--- Source document Enclosed Below ---

Photo of black peppercorns
Black pepper essential oils helped reduce the intensity of smokers' cravings for nicotine

Aromatherapy helps smokers beat nicotine cravings

14 January, 2014

Natural Health News — Nicotine addiction is complex, but a simple whiff of essential oils may help put cravings in their place.

For the small pilot study, published recently in the Journal of Alternative and Complementary Medicine, 20 people who were daily users of nicotine products (cigarettes, snuff, or chewing tobacco) were asked to try aromatherapy instead.

They divided into two groups and instructed to place a drop of an essential oil (either black pepper or angelica) on a tissue and inhale this for two minutes – about the length of time it takes to smoke a cigarette – when they felt the urge to smoke, dip or chew tobacco.

The test subjects were asked to report on their experiences.

Although both essential oils effectively curbed cravings, they provoked different reactions. Participants reported that the intensity of their cravings dropped more dramatically after inhaling black pepper then they did with angelica.

But inhaling angelica meant the participants in this group were able to delay their next nicotine hit for longer than those in the pepper group.

--- End of Enclosed Source document ---
--- Data under study Enclosed Below ---

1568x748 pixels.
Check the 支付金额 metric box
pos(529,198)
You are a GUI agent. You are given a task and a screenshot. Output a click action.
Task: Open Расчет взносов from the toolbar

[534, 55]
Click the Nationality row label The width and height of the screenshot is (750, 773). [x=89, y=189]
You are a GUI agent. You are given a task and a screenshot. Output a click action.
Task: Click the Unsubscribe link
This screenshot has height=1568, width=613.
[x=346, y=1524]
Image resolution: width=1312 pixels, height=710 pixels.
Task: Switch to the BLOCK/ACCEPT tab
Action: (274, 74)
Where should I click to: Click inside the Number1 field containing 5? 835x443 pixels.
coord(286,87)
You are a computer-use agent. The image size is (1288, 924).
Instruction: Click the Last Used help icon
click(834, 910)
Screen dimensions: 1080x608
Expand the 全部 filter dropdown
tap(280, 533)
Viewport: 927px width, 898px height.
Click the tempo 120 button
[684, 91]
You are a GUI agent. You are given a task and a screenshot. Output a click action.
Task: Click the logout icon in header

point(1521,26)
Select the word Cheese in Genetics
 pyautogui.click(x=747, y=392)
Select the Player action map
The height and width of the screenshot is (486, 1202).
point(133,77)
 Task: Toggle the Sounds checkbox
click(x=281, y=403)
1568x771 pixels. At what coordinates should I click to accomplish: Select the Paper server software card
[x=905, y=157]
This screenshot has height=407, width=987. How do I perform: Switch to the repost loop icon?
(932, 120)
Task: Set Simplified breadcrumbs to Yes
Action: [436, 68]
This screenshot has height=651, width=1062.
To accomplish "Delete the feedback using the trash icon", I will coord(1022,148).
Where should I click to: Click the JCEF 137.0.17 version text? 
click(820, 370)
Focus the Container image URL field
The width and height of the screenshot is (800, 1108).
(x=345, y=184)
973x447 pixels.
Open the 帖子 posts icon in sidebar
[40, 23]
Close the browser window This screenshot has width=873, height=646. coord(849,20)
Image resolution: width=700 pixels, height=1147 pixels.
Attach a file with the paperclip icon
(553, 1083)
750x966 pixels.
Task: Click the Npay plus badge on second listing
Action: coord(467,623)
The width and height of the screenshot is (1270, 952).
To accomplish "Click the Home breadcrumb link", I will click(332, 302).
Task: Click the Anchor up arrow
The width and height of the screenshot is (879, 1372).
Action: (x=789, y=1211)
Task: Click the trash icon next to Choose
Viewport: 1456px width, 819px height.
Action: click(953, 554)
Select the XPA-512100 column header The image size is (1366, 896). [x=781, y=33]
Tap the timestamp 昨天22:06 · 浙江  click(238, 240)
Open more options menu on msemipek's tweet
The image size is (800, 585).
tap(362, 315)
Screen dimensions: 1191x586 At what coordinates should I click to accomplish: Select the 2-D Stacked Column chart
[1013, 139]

--- End of Enclosed Data under study ---

Work instructions
(A) According to the aromatherapy article, for how long were participants told to inhale the essential oil?
(B) Write out the passage of the aromatherapy article that begins with the words "Natural Health News —" and ends with "try aromatherapy instead.".
Rely only on the text for what follows.

Answers to the tasks
(A) For two minutes.

(B)
Natural Health News — Nicotine addiction is complex, but a simple whiff of essential oils may help put cravings in their place.

For the small pilot study, published recently in the Journal of Alternative and Complementary Medicine, 20 people who were daily users of nicotine products (cigarettes, snuff, or chewing tobacco) were asked to try aromatherapy instead.